Copy exactly the stretch of data below from the line with "Viewport: 720px width, 1280px" through the line with "Viewport: 574px width, 387px height.", including both of those lines.

§ **AVAILABLE DATA**:
□ □ □

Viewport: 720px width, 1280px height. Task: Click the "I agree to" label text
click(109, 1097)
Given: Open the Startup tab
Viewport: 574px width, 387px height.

□ □ □

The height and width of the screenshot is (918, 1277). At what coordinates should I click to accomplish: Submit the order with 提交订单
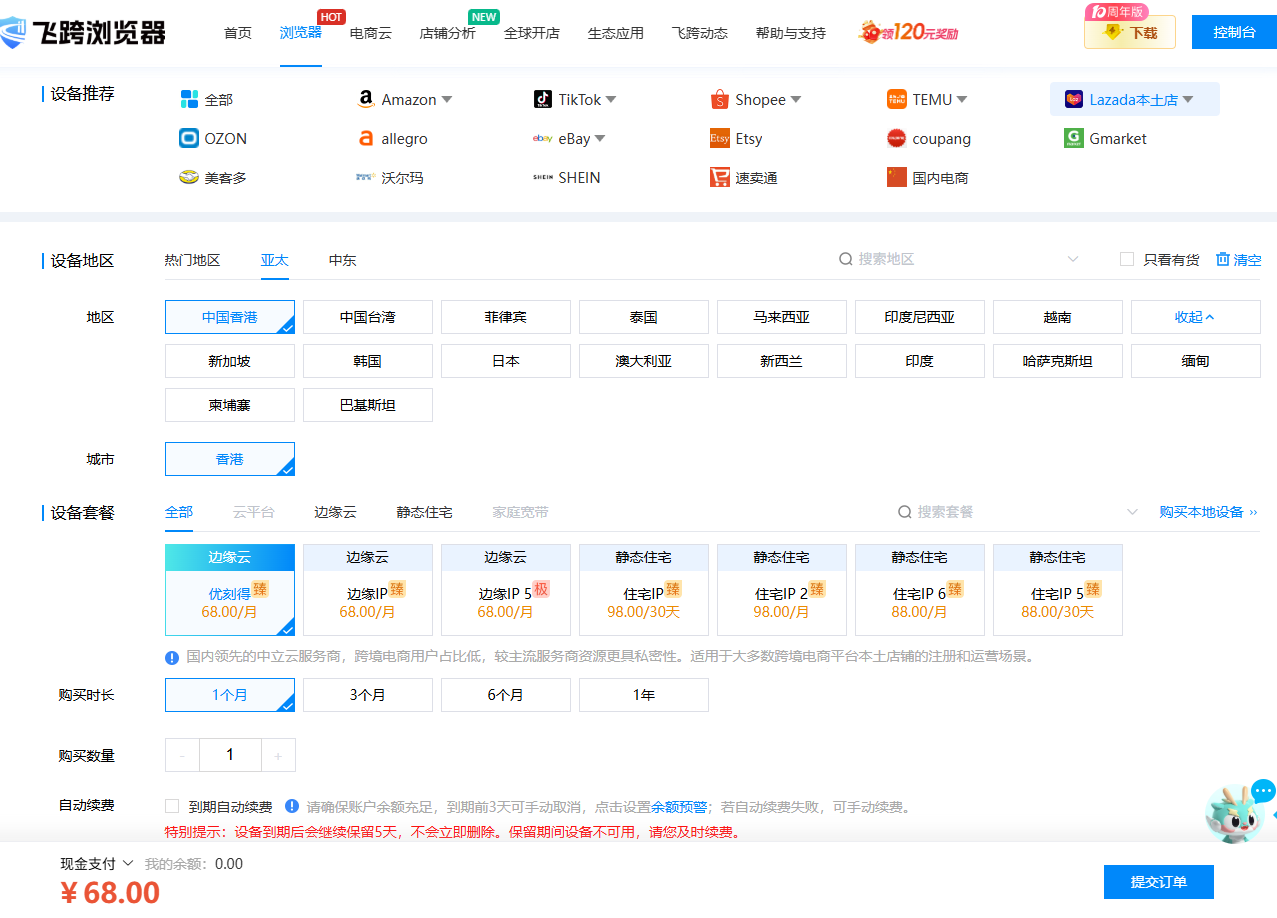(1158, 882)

□ □ □

§ **WRITTEN ANSWER**:
Viewport: 720px width, 1280px height. Task: Click the "I agree to" label text
click(109, 1097)
Given: Open the Startup tab
Viewport: 574px width, 387px height.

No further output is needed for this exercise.